Ce système de corruption légalisée est maintenant presque perfectionné – mais la croisade de Roberts et de ses collègues ne s’arrêtera certainement pas là. Dernièrement, la droite américaine et les tribunaux inférieurs signalent une nouvelle attaque contre les lois qui exigent simplement la divulgation, insistant sur le fait que la transparence est un « discours forcé » inconstitutionnel. Si Roberts applique bientôt cet argument au financement des campagnes, l’achat et la vente de la démocratie qu’il a légalisée pourraient se faire dans l’anonymat le plus complet.

Dans Cinq à quatrele récent podcast de Croix cas, l’un des animateurs a noté qu’il s’agissait de Roberts et de ses collègues extrémistes sur le terrain criant leur idéologie à haute voix, “en disant littéralement, oui, une certaine corruption peut être réglementée, mais la corruption légère, c’est la liberté d’expression.”

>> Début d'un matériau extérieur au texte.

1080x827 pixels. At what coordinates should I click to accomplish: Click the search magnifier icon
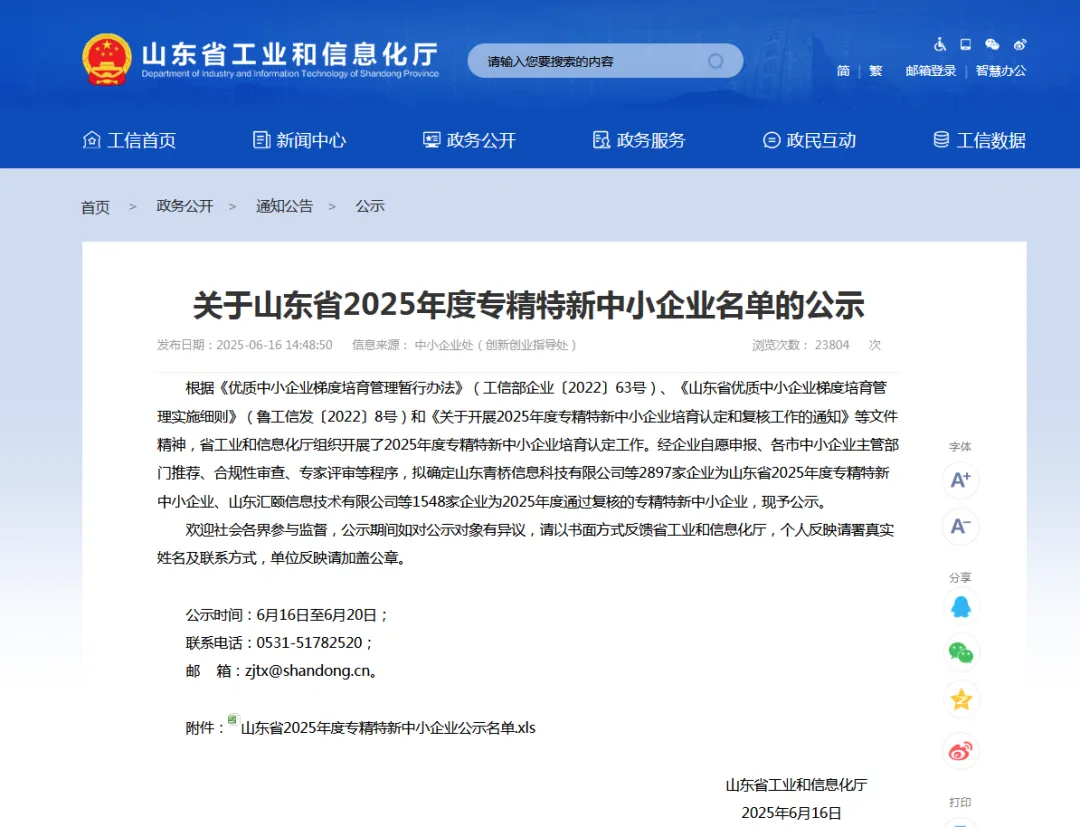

Et c’est pourquoi, soutient-il, les affaires de financement de campagne définiront cette époque judiciaire. Ils ont créé la superstructure sur laquelle toutes les autres lois et précédents horribles sont construits – ou, plus précisément, achetés.

“Il y a tellement de choses horribles que le tribunal fait en ce moment [but] Je pense vraiment que ce qui va définir cette époque avec le recul sera leur financement de campagne – et les décisions liées aux élections », a-t-il déclaré. «Tout comme le début des années 1900, nous l’appelons l’ère Lochner pour l’un des cas les plus flagrants où le tribunal a annulé des réglementations favorables aux travailleurs. Je pense que ça va être le Citoyens unis Ère.”